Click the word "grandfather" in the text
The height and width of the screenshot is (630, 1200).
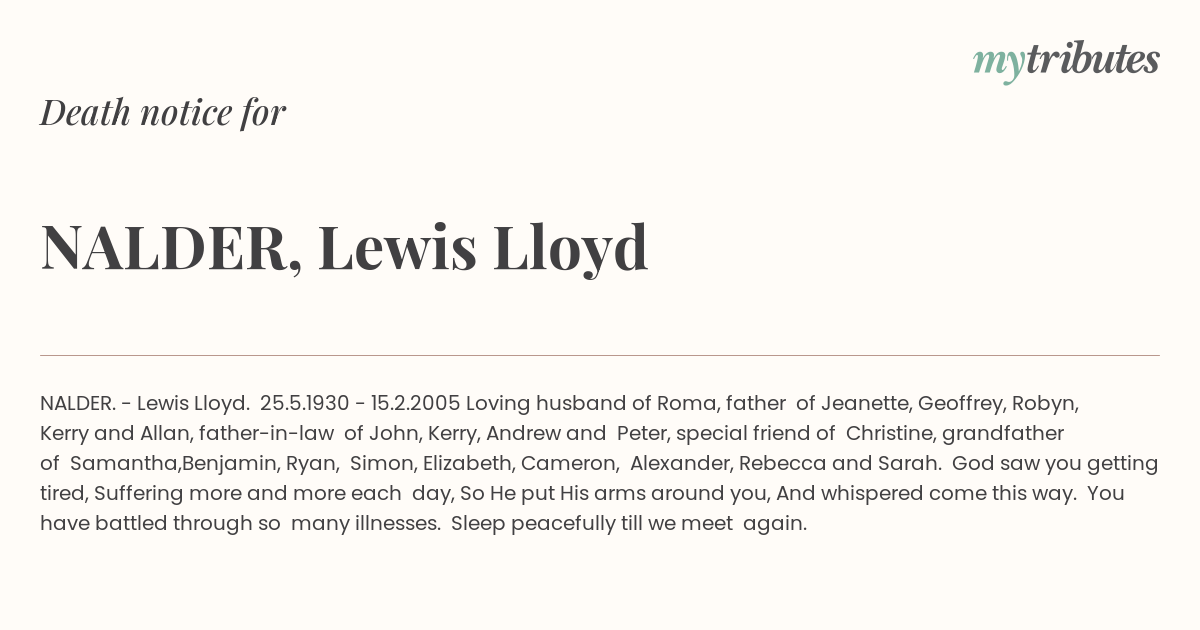pyautogui.click(x=1003, y=434)
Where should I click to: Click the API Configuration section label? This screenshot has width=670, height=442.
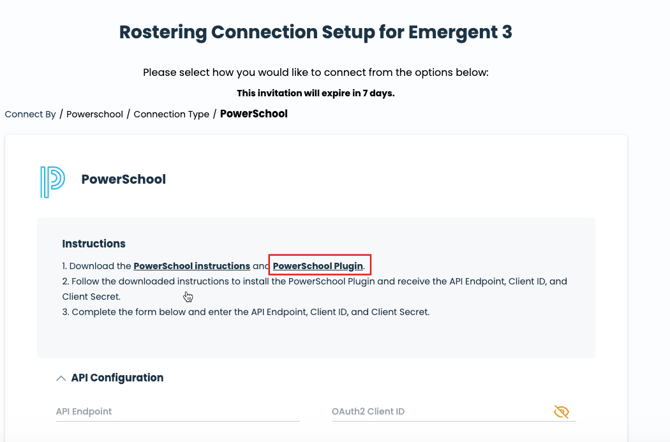tap(117, 378)
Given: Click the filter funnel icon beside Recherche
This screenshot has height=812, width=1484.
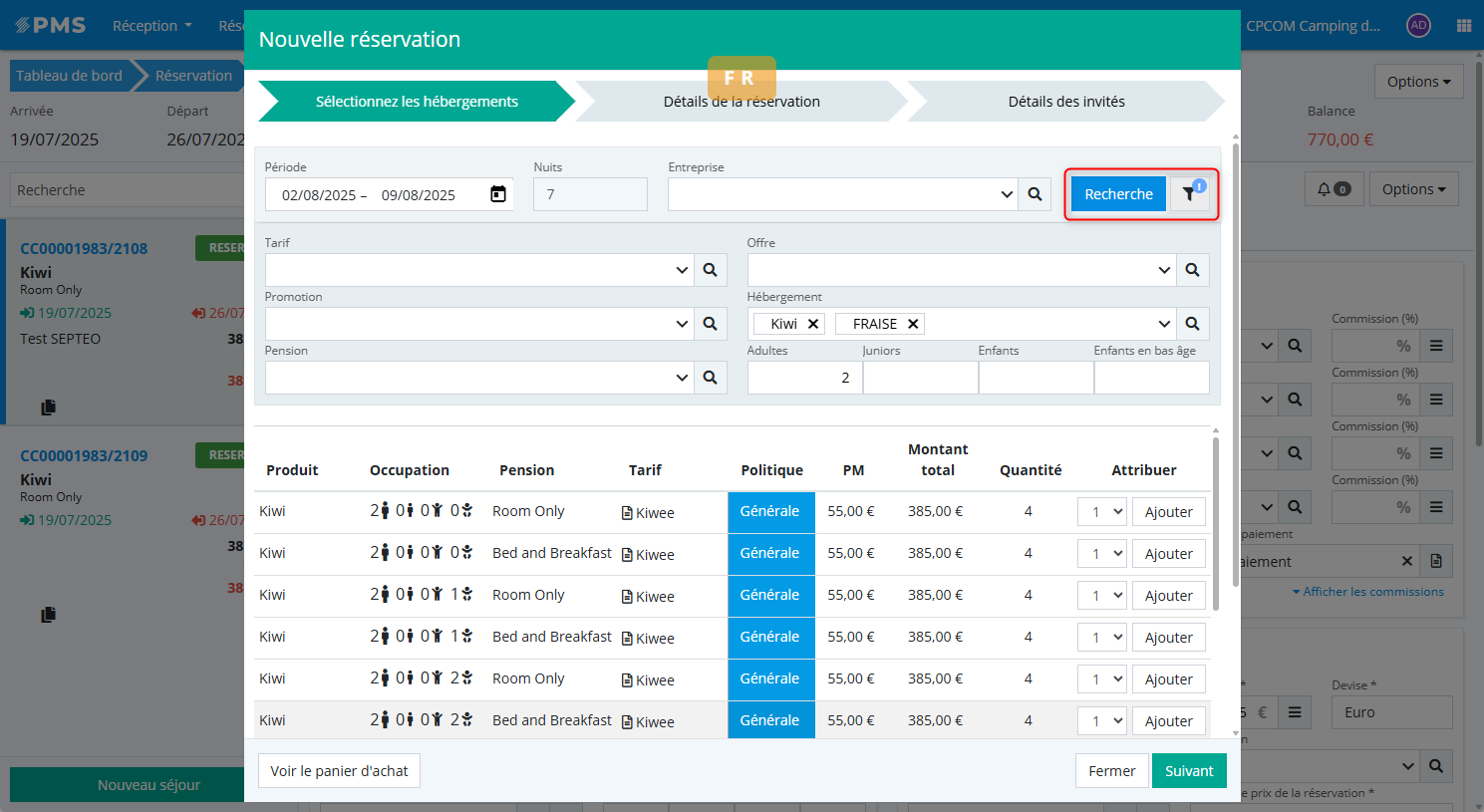Looking at the screenshot, I should [x=1189, y=194].
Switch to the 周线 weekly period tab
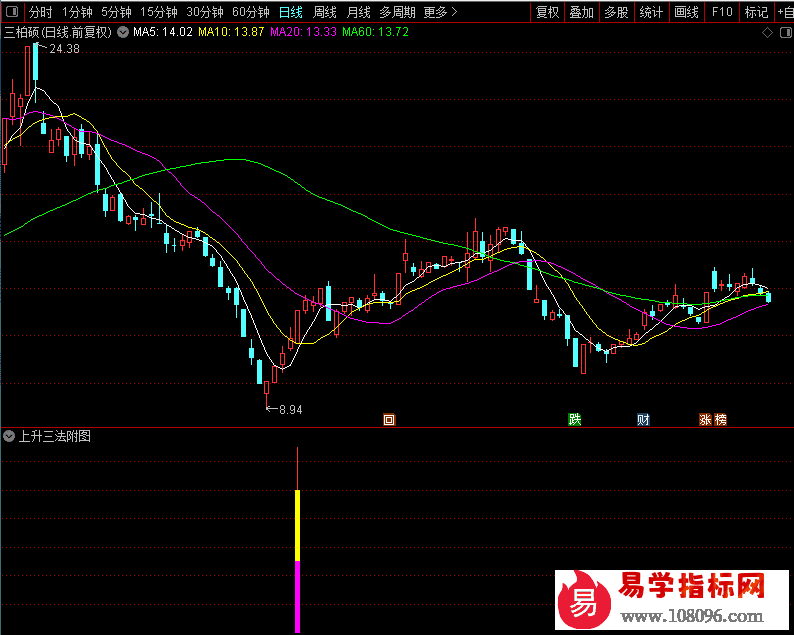This screenshot has height=635, width=794. (x=325, y=13)
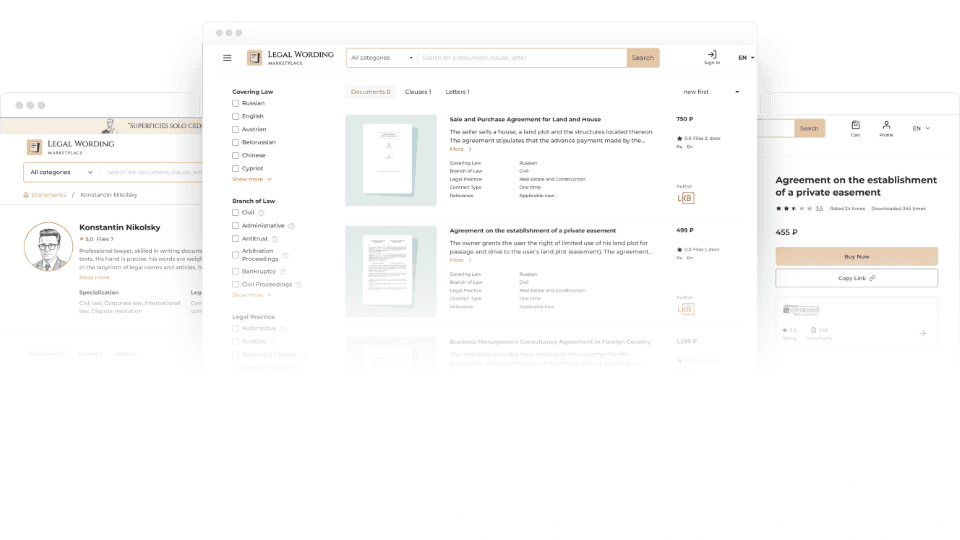Click the info icon next to Administrative
The width and height of the screenshot is (960, 540).
pos(291,226)
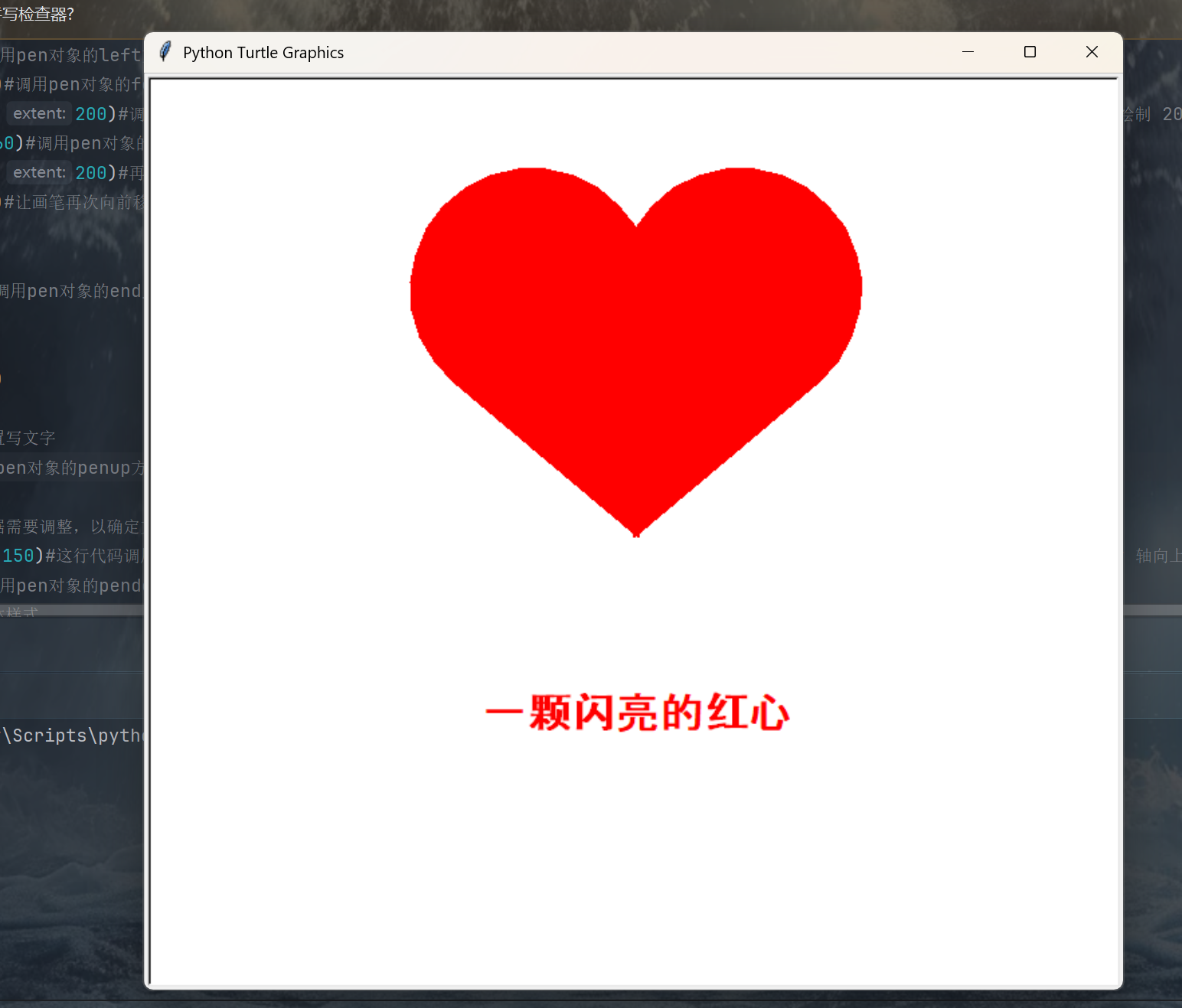The image size is (1182, 1008).
Task: Maximize the Python Turtle Graphics window
Action: pyautogui.click(x=1030, y=52)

+++++

▶ _What to do_:
Set the listing down exactly, without its pictures.

▶ _Result for this exercise_:
Click the word "grandfather" in the text
The height and width of the screenshot is (630, 1200).
pyautogui.click(x=1003, y=434)
Where should I click to: Click the API Configuration section label? This screenshot has width=670, height=442.
tap(117, 378)
Given: Click the filter funnel icon beside Recherche
This screenshot has height=812, width=1484.
Looking at the screenshot, I should [x=1189, y=194].
Switch to the 周线 weekly period tab
This screenshot has height=635, width=794. (x=325, y=13)
Click the info icon next to Administrative
The width and height of the screenshot is (960, 540).
pos(291,226)
The image size is (1182, 1008).
Task: Maximize the Python Turtle Graphics window
Action: pyautogui.click(x=1030, y=52)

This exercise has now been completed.